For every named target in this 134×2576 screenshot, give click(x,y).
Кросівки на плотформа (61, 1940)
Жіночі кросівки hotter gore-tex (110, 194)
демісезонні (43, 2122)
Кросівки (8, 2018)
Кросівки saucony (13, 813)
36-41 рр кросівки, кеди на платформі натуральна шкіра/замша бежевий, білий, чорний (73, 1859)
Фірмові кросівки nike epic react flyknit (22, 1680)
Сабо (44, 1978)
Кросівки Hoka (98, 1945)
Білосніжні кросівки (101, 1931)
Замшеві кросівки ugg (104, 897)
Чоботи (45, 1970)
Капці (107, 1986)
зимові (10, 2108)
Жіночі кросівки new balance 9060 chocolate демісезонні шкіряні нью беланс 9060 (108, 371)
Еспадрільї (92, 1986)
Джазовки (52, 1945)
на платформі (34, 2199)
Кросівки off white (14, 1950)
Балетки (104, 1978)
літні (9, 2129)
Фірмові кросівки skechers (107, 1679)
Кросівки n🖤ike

◇ ◇ ◇ ◇ ◇ ◇ ◇

WHAT TO WORK ON
Retype every entry without changing anything.

WRITTEN SOLUTION
For every named target in this 134×2576 screenshot, give click(x,y).
Кросівки на плотформа (61, 1940)
Жіночі кросівки hotter gore-tex (110, 194)
демісезонні (43, 2122)
Кросівки (8, 2018)
Кросівки saucony (13, 813)
36-41 рр кросівки, кеди на платформі натуральна шкіра/замша бежевий, білий, чорний (73, 1859)
Фірмові кросівки nike epic react flyknit (22, 1680)
Сабо (44, 1978)
Кросівки Hoka (98, 1945)
Білосніжні кросівки (101, 1931)
Замшеві кросівки ugg (104, 897)
Чоботи (45, 1970)
Капці (107, 1986)
зимові (10, 2108)
Жіночі кросівки new balance 9060 chocolate демісезонні шкіряні нью беланс 9060 (108, 371)
Еспадрільї (92, 1986)
Джазовки (52, 1945)
на платформі (34, 2199)
Кросівки off white (14, 1950)
Балетки (104, 1978)
літні (9, 2129)
Фірмові кросівки skechers (107, 1679)
Кросівки n🖤ike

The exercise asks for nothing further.